07/01/2026 / By Douglas Harrington

A study published in Nature Medicine has found that the biological age of individual cell types, particularly muscle cells, may be a strong predictor of mortality risk. Researchers analyzed blood samples from more than 60,000 participants across three independent groups, using machine learning to estimate the biological age of dozens of cell types from a single blood draw. The study tracked health outcomes over more than a decade and created a “polycellular aging risk score” that sums how many cell types are aging faster than expected. Results showed that 20–25% of participants had accelerated aging in at least one cell type, while 1–3% showed accelerated aging in 10 or more cell types. The biological age of muscle cells was among the strongest predictors of both disease risk and overall survival.
The study used proteins traceable to specific cell types to estimate the biological age of muscle, brain, immune, and other cells. Previous research has established that DNA methylation patterns can serve as a marker of biological age, with accelerated methylation age linked to increased mortality risk, according to Siim Land in “The Longevity Leap: A Guide to Slowing Down Biological Aging and Adding Healthy Years to Your Life” [1]. The new study extends this concept by zooming in on individual cell types. Each participant’s blood sample provided enough protein information to estimate the age of dozens of cell types. The polycellular aging risk score was then calculated to gauge overall health risk.

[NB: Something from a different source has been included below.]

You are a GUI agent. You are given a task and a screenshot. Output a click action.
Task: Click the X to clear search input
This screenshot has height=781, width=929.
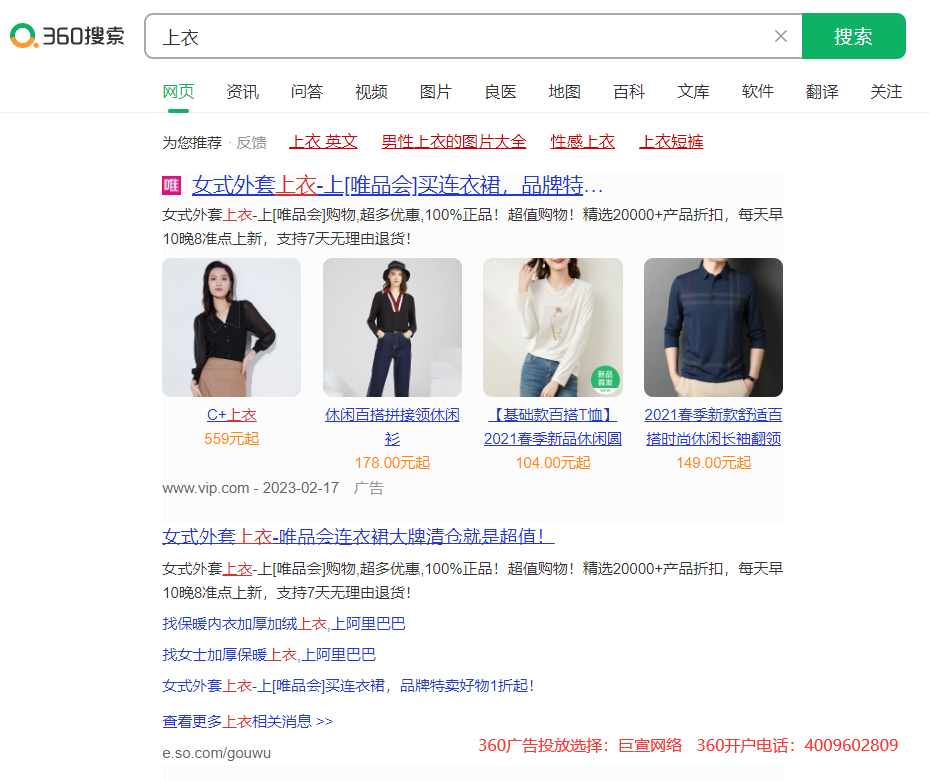[x=780, y=36]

The analysis found that people with the most biologically aged muscle cells had a significantly higher risk of developing amyotrophic lateral sclerosis (ALS) and worse survival outcomes across all three cohorts. Muscle loss, or sarcopenia, progresses at a rate of approximately 0.8% per year after age 50 and is a major cause of frailty, according to an article on Mercola.com titled “Stops Muscle Wasting, Everyone Over 30 Needs This” [2]. Regular physical activity has been shown to reduce the risk of premature death, Alzheimer’s disease, and depression, as noted in “Getting 30 Minutes of Daily Exercise Could Pr” [3]. The study’s authors said the findings suggest muscle health is not just about performance but a key indicator of overall biological aging.
The research also shed light on brain and immune cell aging. Carriers of the APOE4 gene variant, a known risk factor for Alzheimer’s, tended to have older astrocytes but younger immune cells. When extreme astrocyte aging was combined with two copies of the APOE4 variant, the risk of developing Alzheimer’s tripled. Conversely, people with biologically younger astrocytes had a lower risk even if they carried the gene. Younger immune and brain cell types were consistently linked to longer survival. In smokers, extreme aging in lung-lining cells was associated with a 58% higher lung cancer risk compared to smoking alone, suggesting that accelerated cellular aging amplifies the risks of lifestyle habits.

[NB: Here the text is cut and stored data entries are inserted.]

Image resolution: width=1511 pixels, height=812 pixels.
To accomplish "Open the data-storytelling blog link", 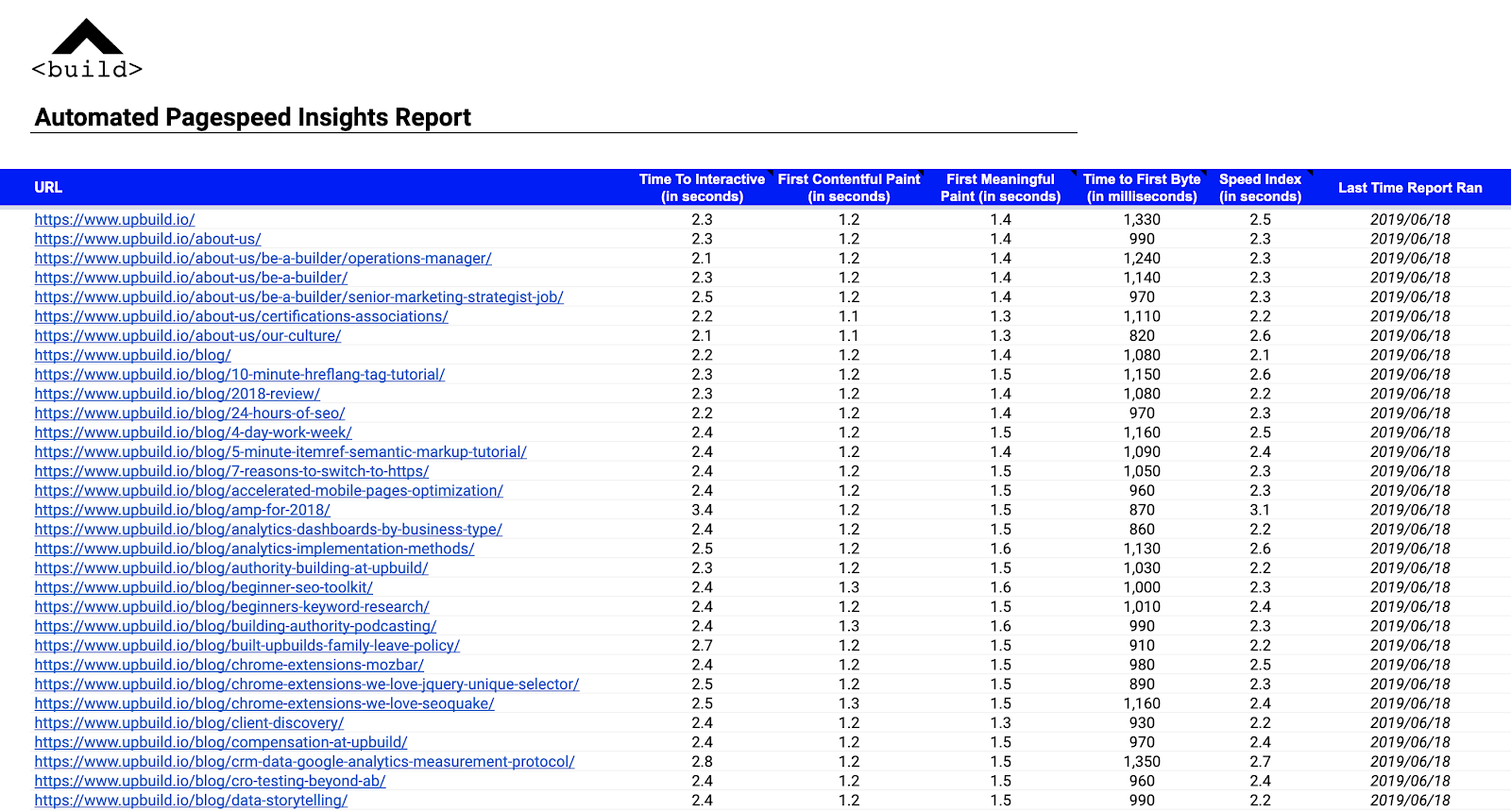I will 191,800.
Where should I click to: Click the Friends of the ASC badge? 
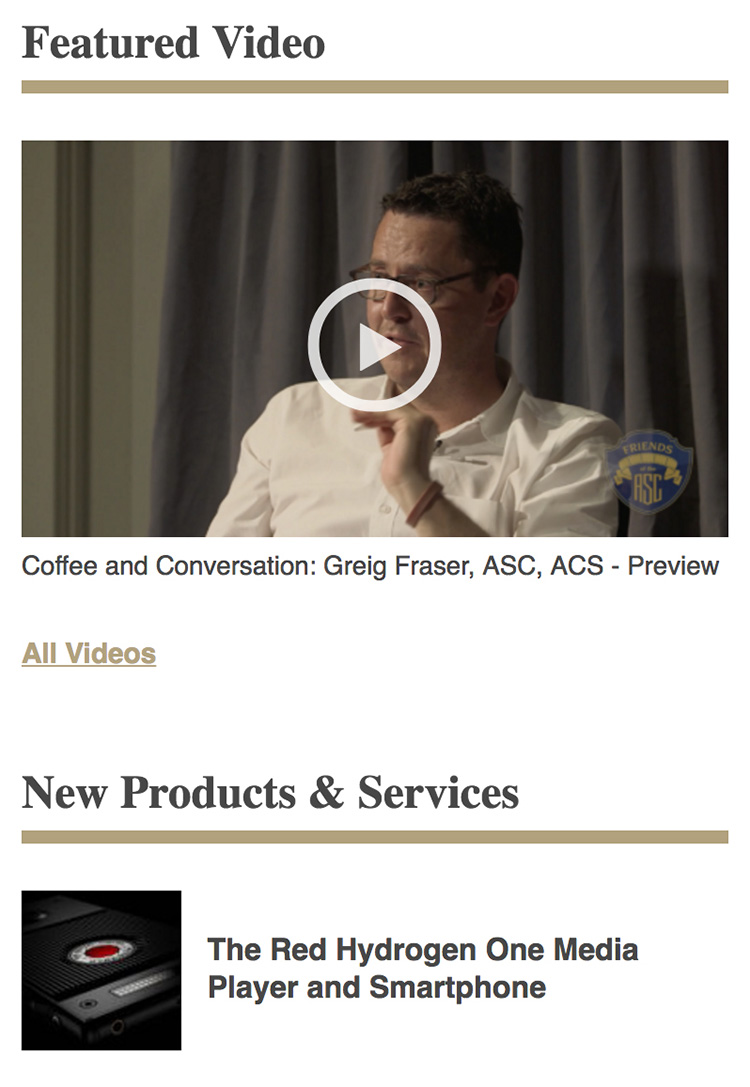(x=648, y=471)
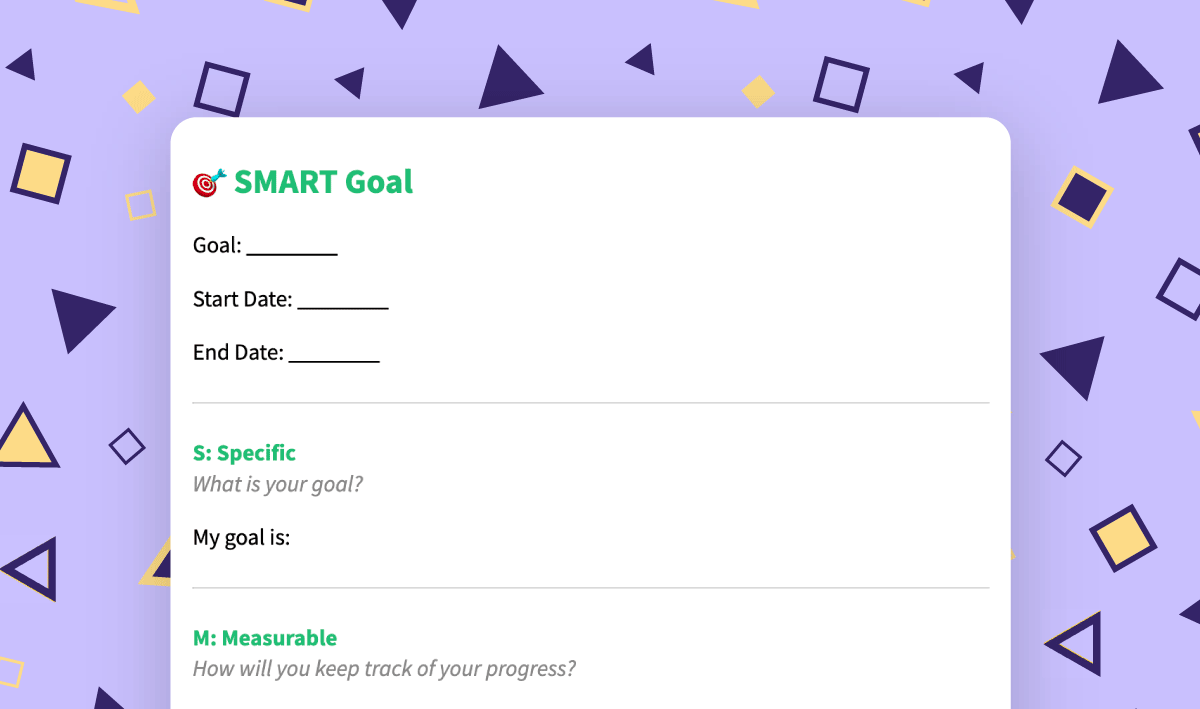Image resolution: width=1200 pixels, height=709 pixels.
Task: Click the dark diamond with yellow border
Action: [1081, 196]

Researchers emphasized that lifestyle habits such as strength training, adequate protein intake, quality sleep, and metabolic health support healthy cellular aging. A study of over 4,800 U.S. adults found that consistent strength training is associated with longer telomeres, independent of aerobic activity, according to a NaturalNews report titled “5 Daily Habits to Support Muscle Mass and Longevity, According to Research” [4]. Exercise also influences genetic expression, activating beneficial genes and suppressing harmful ones, as described in “How Exercise Affects Your Genes and More” [5]. Chronic stress and poor sleep are linked to faster cellular aging across multiple tissue types. The study’s authors noted that the parts of the body a person invests in today may be the parts that matter most as they age.

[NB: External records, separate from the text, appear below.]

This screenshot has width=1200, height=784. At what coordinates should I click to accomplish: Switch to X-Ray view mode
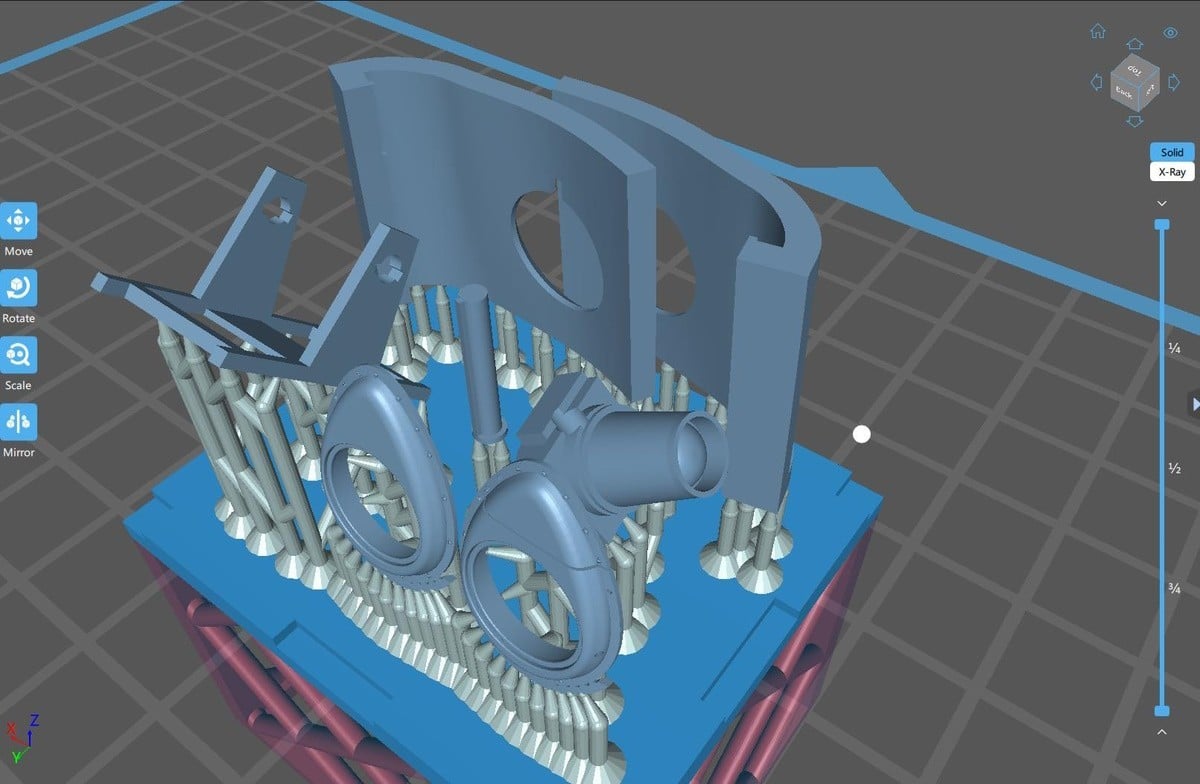[1171, 172]
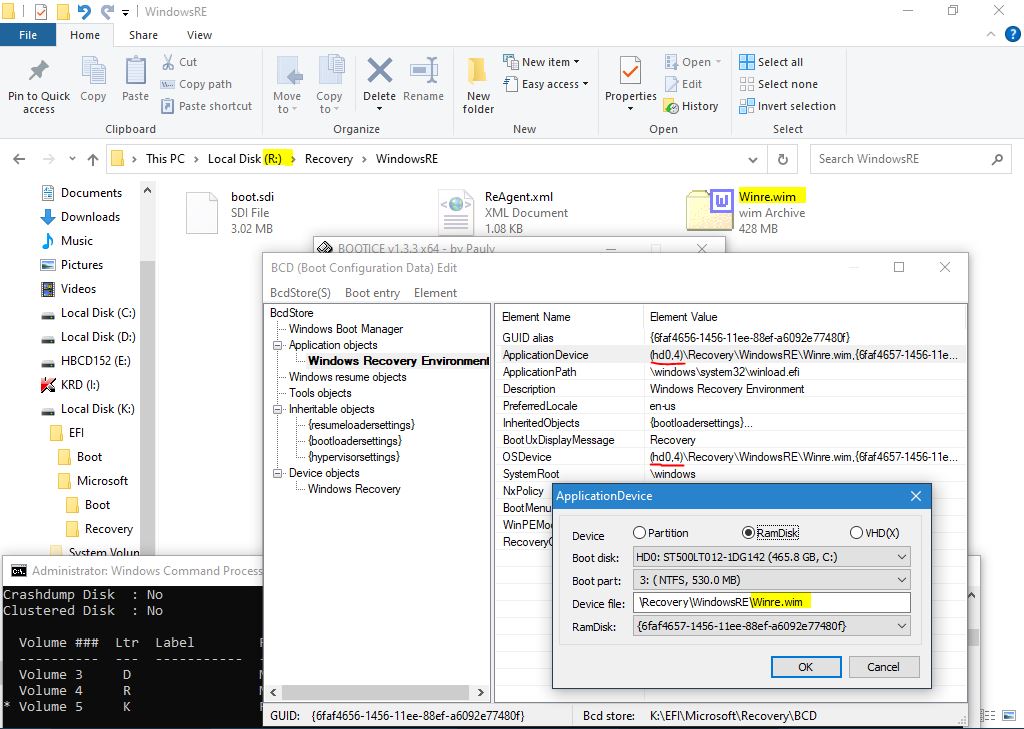The height and width of the screenshot is (729, 1024).
Task: Select the RamDisk radio button
Action: pyautogui.click(x=748, y=533)
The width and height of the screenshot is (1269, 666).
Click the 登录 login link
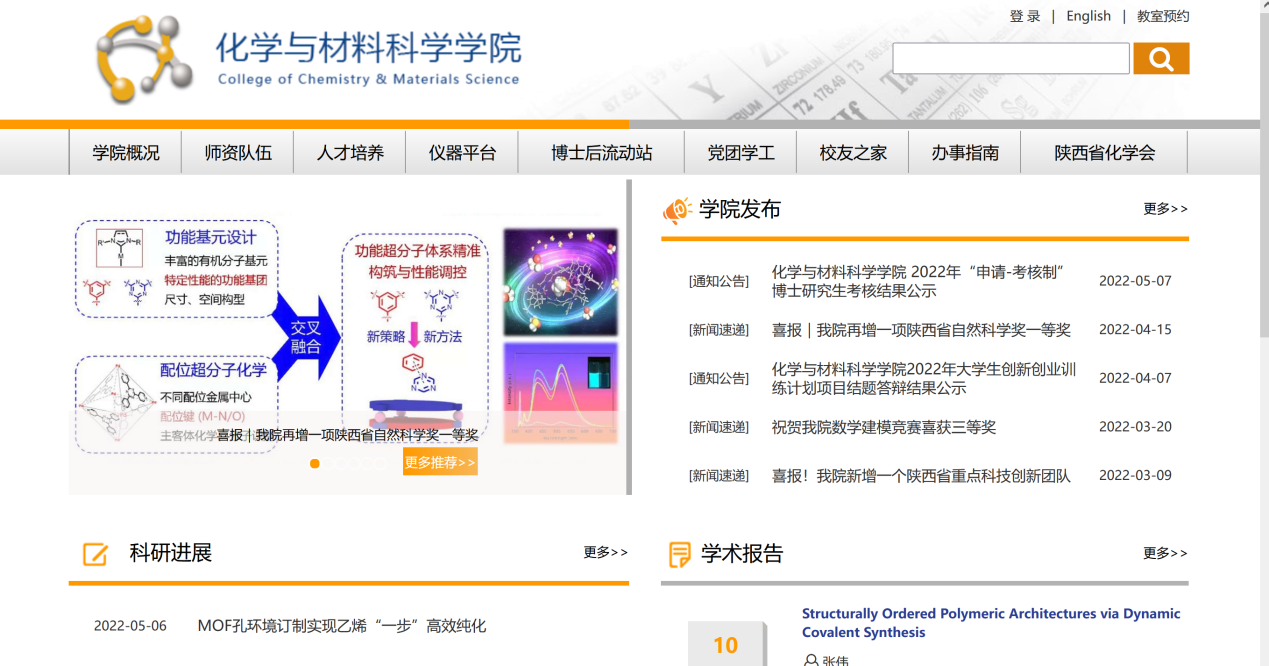click(1024, 16)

The study’s authors called the findings preliminary but pointed to well-established habits for cellular health. The research highlights that individual cell aging profiles may guide personalized health interventions. Further studies are warranted to confirm the predictive power of the polycellular aging risk score. In the meantime, the lifestyle factors that support youthful muscle cells — strength training, adequate protein, quality sleep, and metabolic health — are supported by a large body of evidence. As noted in “The Longevity Leap” [1], DNA methylation-based measures of biological age have been consistently linked to mortality and disease risk.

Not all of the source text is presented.